TEXTABSCHNITT:
+ + +
Das Kammergericht führte aus, dass der rechtskräftige Einstellungsbeschluss des Landgerichts vom 20. Juli 2021 nach § 206b StPO eine weitreichende Wirkung hat. Er hat das zugrundeliegende Urteil des Landgerichts Berlin vom 12. Januar 2018 (in der durch den BGH geänderten Fassung) insgesamt gegenstandslos gemacht. Damit ist die gesamte Urteilsgrundlage für die Vollstreckung entfallen. Es spielt keine Rolle, ob die Einstellung vielleicht fehlerhaft war; da sie rechtskräftig geworden ist, entfaltet sie ihre Wirkung. Das Urteil ist damit hinfällig, ohne dass es einer gesonderten Aufhebung bedurfte.

Begründung II: Vorrang der materiellen Gerechtigkeit vor Teilrechtskraft bei Gesetzesänderung

Dem Argument der Staatsanwaltschaft, dass der Einziehungsteil ja bereits rechtskräftig war, hielt das Kammergericht entgegen, dass die Einstellung nach § 206b StPO einer materiell-rechtlichen Entscheidung gleichkommt, die inhaltlich einem Freispruch entspricht. Sie beendet das Verfahren endgültig und verbraucht die Strafklage.

Das Gericht betonte, dass im Widerstreit zwischen der Rechtssicherheit (Bestandskraft des teilrechtskräftigen Urteils) und der materiellen Gerechtigkeit (Berücksichtigung der geänderten Rechtslage, die die Strafbarkeit beseitigt) letzterer der Vorzug zu geben ist. Die Bestandskraft eines nur teilweise rechtskräftigen Urteils sei geringer zu bewerten als die eines vollständig rechtskräftigen Urteils, insbesondere wenn sich die Rechtslage grundlegend ändert. Es sei ein zentraler Rechtsgedanke (§ 2 Abs. 3 StGB), dass die für den Betroffenen günstigste Gesetzeslage anzuwenden ist, solange das Verfahren noch nicht vollständig abgeschlossen ist.
+ + +
ARBEITSAUFTRAG:
Schreiben Sie den obigen Text zur Einstellung nach § 206b StPO im Beschluss des Kammergerichts im Anschluss an seinen letzten Satz weiter.

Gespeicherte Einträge
+ + +
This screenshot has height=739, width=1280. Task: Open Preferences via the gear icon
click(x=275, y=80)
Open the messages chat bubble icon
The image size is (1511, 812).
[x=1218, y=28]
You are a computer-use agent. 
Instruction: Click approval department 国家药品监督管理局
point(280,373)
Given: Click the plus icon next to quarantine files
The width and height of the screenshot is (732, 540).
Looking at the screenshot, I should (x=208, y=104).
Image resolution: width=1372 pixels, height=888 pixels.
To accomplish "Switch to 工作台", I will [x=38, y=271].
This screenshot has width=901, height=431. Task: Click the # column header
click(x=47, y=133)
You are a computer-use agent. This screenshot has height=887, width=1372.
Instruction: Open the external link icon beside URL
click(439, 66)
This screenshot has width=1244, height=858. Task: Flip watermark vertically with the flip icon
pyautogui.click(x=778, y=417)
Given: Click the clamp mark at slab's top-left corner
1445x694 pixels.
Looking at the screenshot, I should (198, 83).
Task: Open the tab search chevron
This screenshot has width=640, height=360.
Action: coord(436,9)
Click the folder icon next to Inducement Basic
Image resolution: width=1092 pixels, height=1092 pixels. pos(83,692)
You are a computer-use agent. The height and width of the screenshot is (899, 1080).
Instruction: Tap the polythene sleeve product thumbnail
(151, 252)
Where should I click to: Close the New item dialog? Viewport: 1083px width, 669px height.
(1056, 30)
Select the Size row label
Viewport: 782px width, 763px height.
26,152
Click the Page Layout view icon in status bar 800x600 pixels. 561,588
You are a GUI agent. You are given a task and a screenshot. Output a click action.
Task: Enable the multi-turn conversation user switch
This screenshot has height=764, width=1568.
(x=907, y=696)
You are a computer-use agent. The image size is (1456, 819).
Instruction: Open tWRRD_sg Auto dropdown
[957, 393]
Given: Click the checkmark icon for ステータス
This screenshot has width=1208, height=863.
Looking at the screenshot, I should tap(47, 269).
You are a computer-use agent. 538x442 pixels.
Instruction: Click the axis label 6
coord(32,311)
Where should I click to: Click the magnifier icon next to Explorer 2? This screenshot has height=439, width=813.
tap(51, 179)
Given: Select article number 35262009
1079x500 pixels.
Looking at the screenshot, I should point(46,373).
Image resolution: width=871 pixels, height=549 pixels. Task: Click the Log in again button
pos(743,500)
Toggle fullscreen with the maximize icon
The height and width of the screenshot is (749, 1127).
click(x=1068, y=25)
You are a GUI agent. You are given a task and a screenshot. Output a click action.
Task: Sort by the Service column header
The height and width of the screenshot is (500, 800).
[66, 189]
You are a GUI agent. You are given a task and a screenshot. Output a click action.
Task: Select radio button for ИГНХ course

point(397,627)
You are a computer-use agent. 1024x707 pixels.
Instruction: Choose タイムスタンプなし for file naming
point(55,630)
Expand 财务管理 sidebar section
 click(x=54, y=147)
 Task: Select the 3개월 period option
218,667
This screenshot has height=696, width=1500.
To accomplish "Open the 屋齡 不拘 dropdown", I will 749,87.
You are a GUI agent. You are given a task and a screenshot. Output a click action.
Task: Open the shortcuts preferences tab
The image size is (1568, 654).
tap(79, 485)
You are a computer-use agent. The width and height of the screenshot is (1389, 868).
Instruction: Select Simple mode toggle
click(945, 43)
+ + +
LÖSUNG:
Begründung III: Akzessorietät der Einziehung – Ohne Straftat keine Einziehung (§ 2 Abs. 5 StGB)

Das Kammergericht verwies auf den Grundsatz der Akzessorietät der Einziehung. Das bedeutet, die Einziehung von Vermögenswerten ist in der Regel an das Vorliegen einer rechtswidrigen Straftat geknüpft (§ 2 Abs. 5 StGB). Wenn nun die zugrundeliegende Straftat (Geldwäsche) aufgrund der Gesetzesänderung rückwirkend entfällt, entzieht dies auch der Einziehung der daraus erzielten Erlöse die Grundlage. Da das Verfahren zum Zeitpunkt der Gesetzesänderung und der Einstellung wegen der noch offenen Strafzumessung nicht vollständig abgeschlossen war, musste die Gesetzesänderung nach § 2 Abs. 3 StGB berücksichtigt werden – mit der Folge, dass auch die bereits rechtskräftige Einziehung hinfällig wurde. Ein Schuldspruch ohne Strafe ist dem deutschen Strafrecht fremd, und eine Einziehung ohne zugrundeliegende Straftat ist in diesem Kontext ebenfalls nicht haltbar.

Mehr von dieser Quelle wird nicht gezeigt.